■ SHORT TASK: Copy the listing from its start through the line containing "pyautogui.click(x=292, y=229)", both ends included, requests and all. Multiply every coordinate in the answers by 0.55 and round to whole numbers, with halves rounded up, and leave the pictures out.

Dataset rows
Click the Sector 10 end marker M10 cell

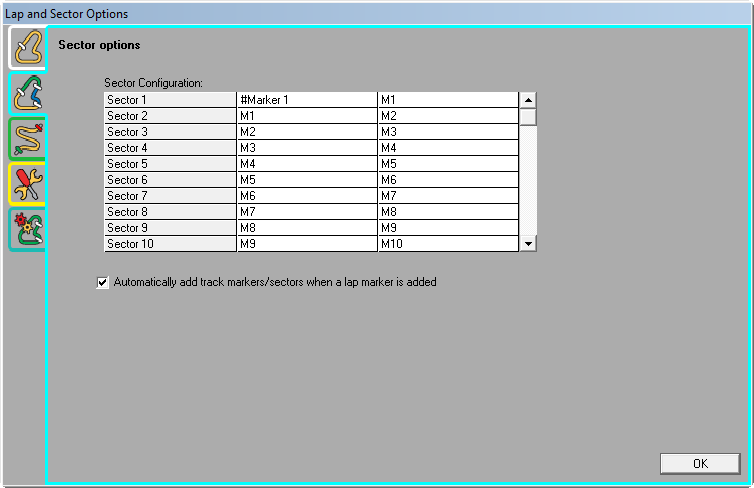pyautogui.click(x=447, y=244)
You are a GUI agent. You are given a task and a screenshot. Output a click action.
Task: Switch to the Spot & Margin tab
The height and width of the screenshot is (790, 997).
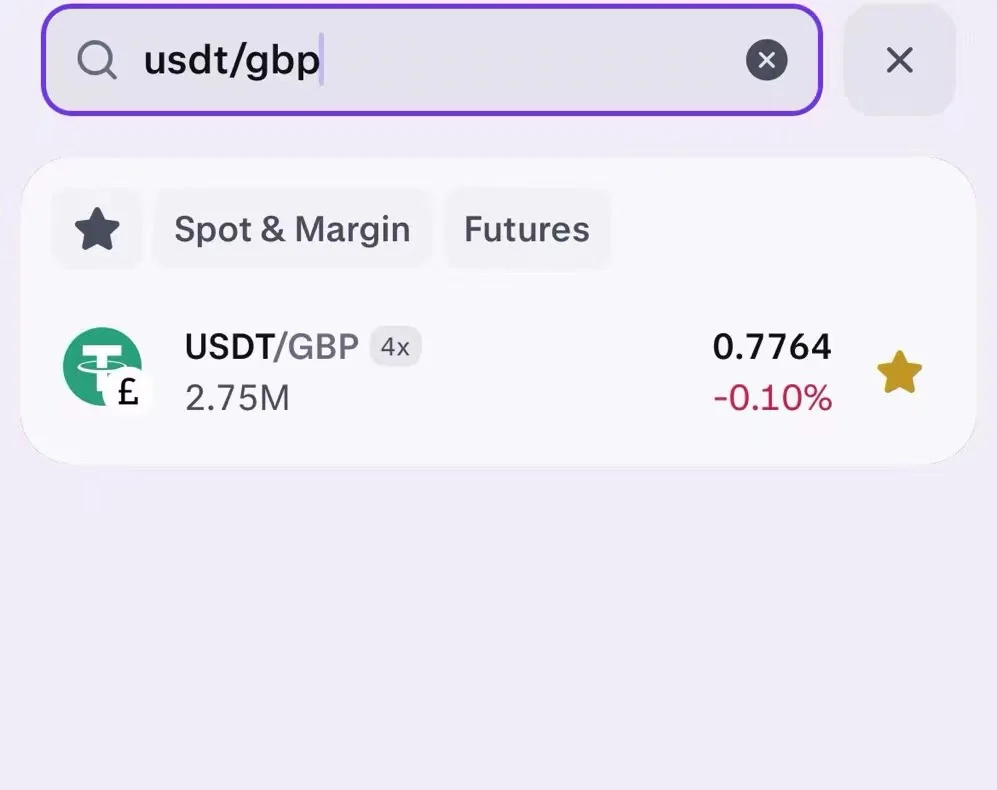pyautogui.click(x=292, y=229)
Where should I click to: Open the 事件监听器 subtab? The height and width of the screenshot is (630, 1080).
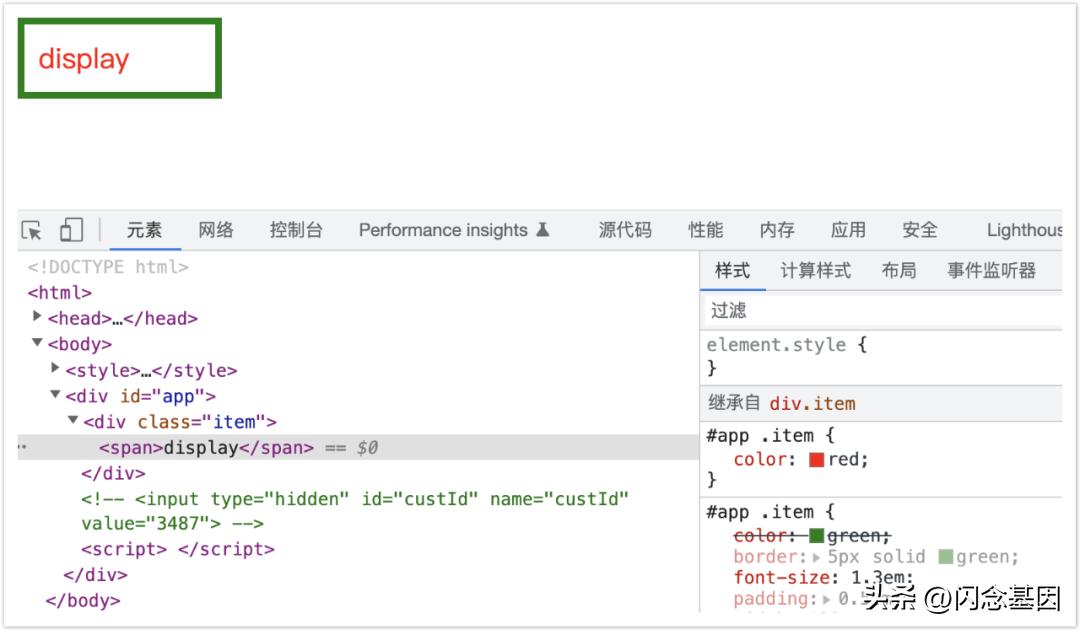point(991,270)
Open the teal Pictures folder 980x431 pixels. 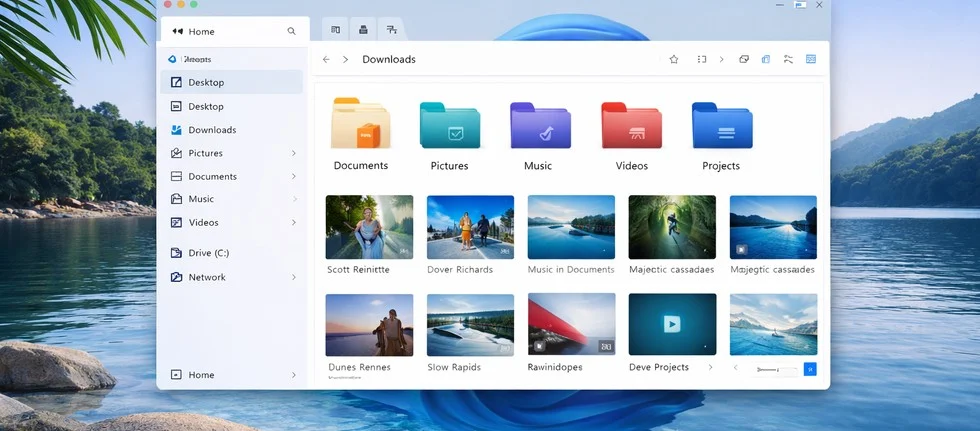pyautogui.click(x=450, y=126)
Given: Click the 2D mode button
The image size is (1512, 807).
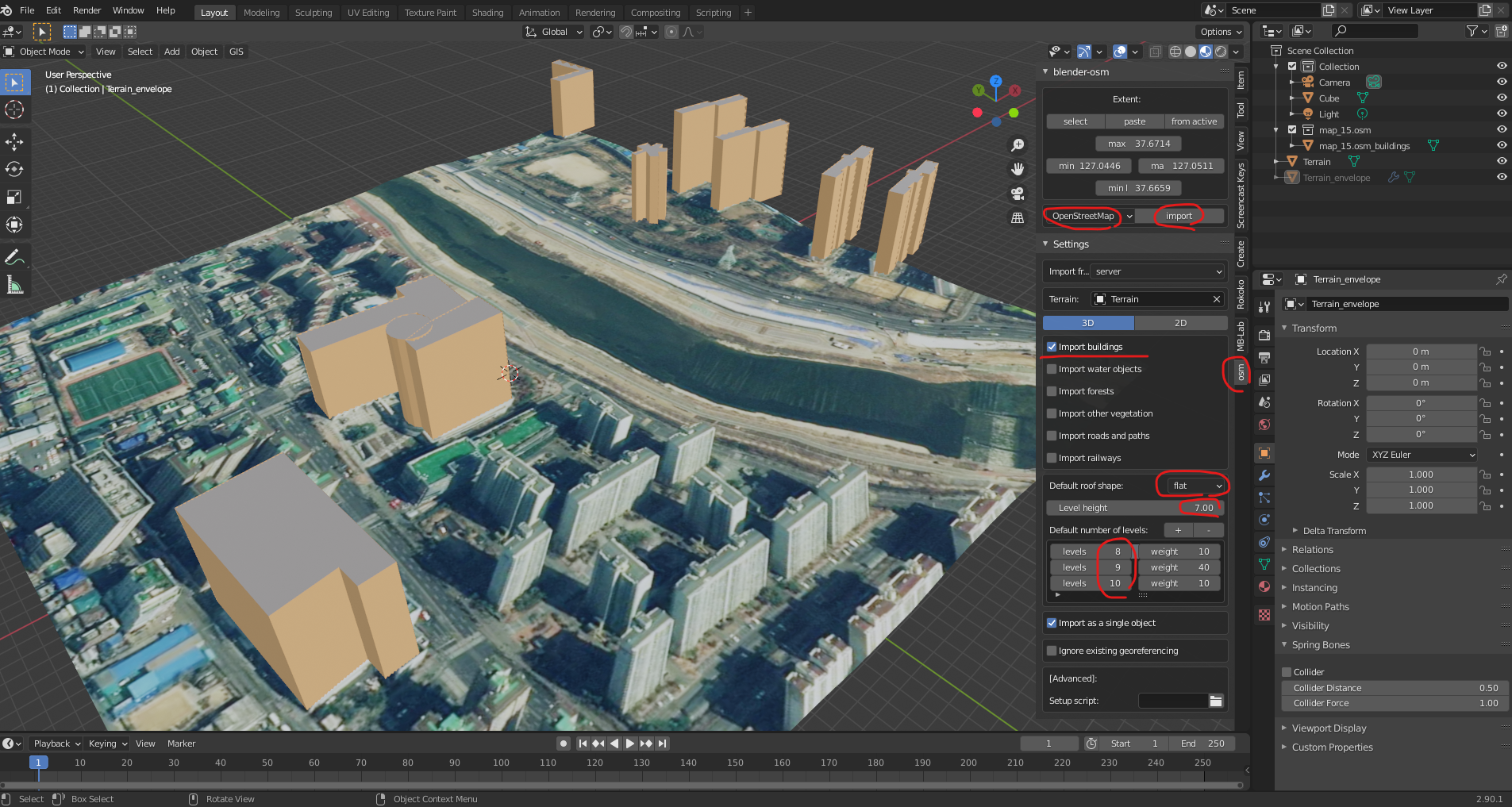Looking at the screenshot, I should point(1180,323).
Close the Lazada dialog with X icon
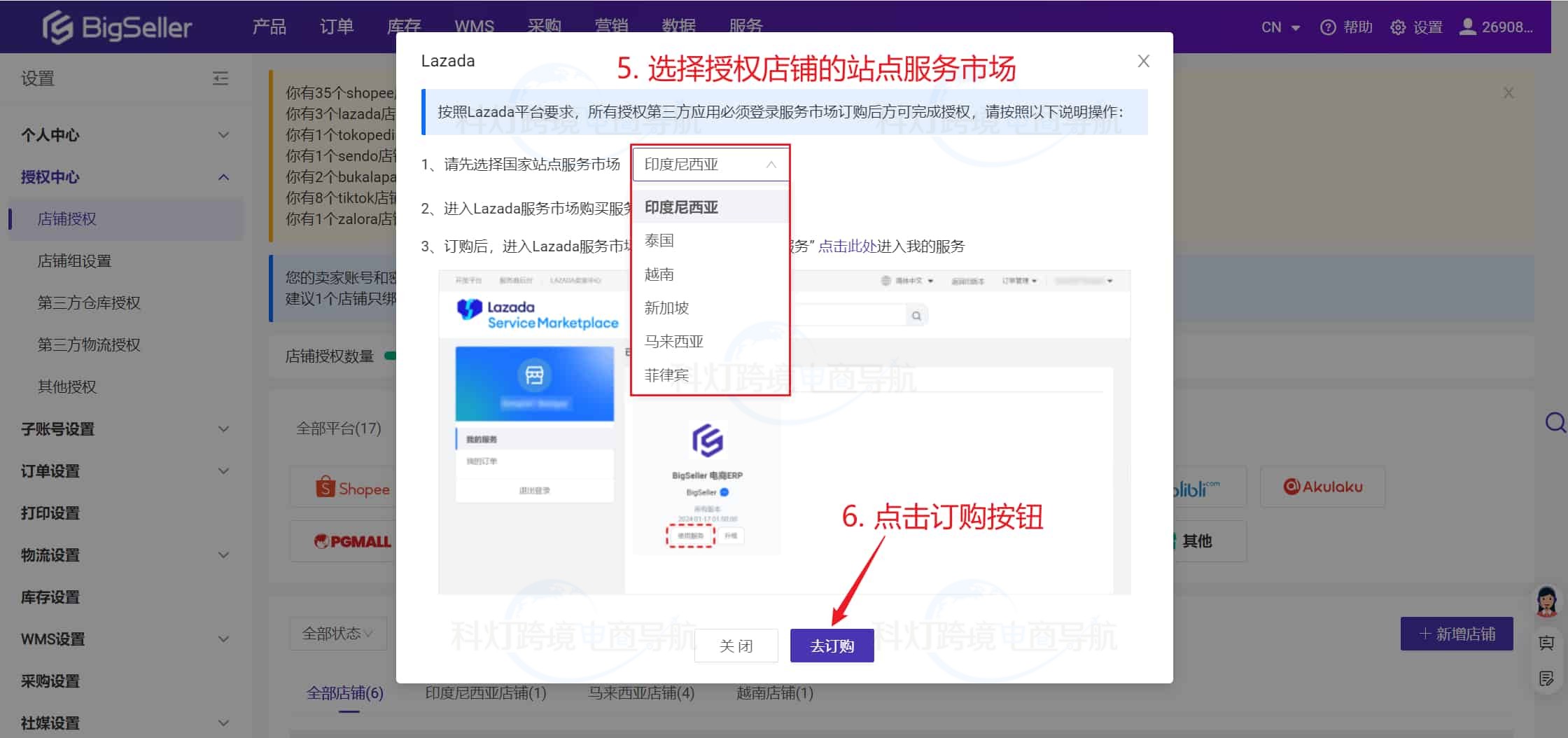1568x738 pixels. pos(1143,62)
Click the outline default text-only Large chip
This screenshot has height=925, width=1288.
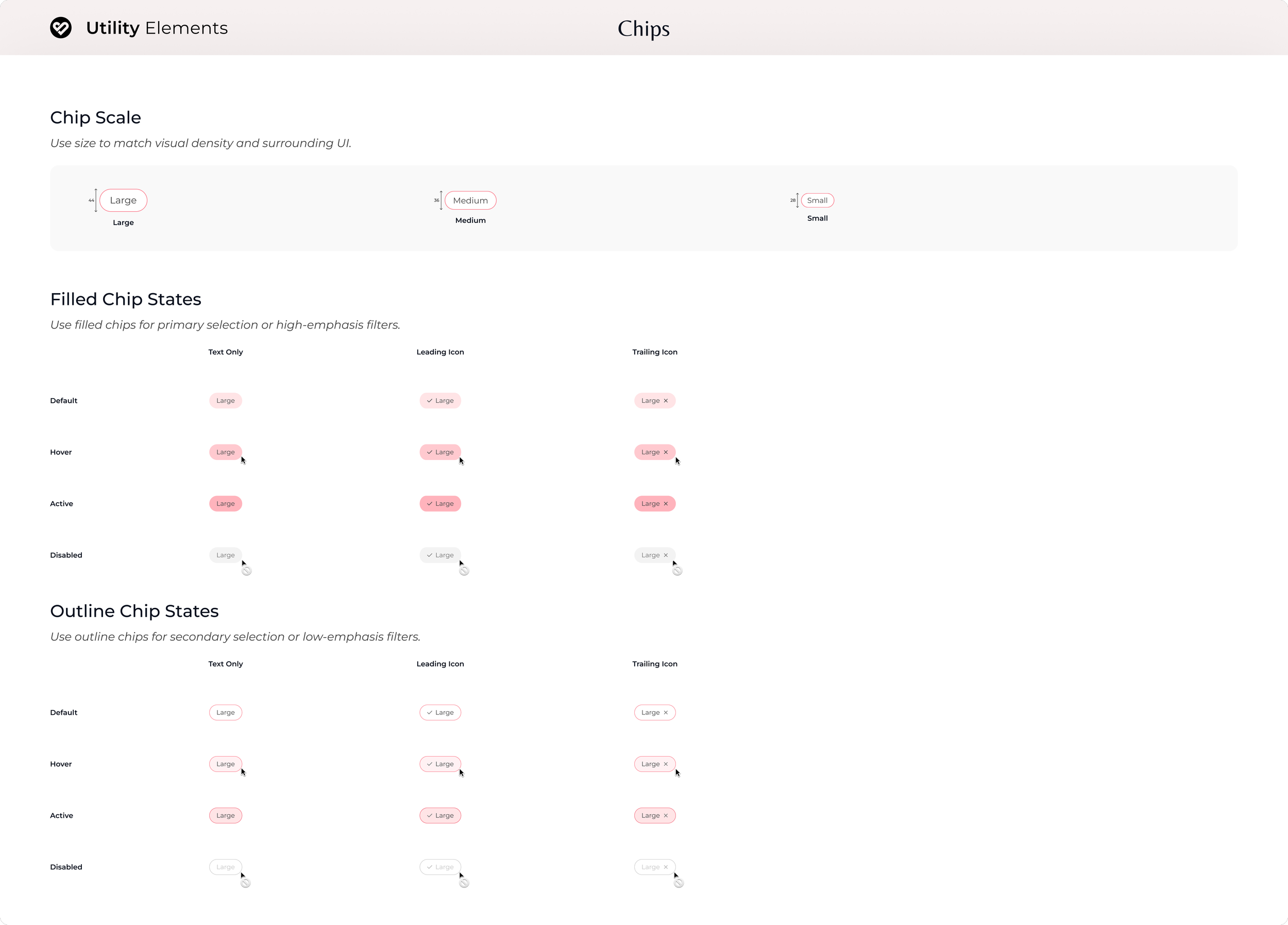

■ FINAL ANSWER:
Click the Sector 10 end marker M10 cell

pyautogui.click(x=246, y=134)
You are a GUI agent. You are given a task and a screenshot. Output a click action.
Task: Switch to the Spot & Margin tab
The height and width of the screenshot is (790, 997).
pyautogui.click(x=161, y=126)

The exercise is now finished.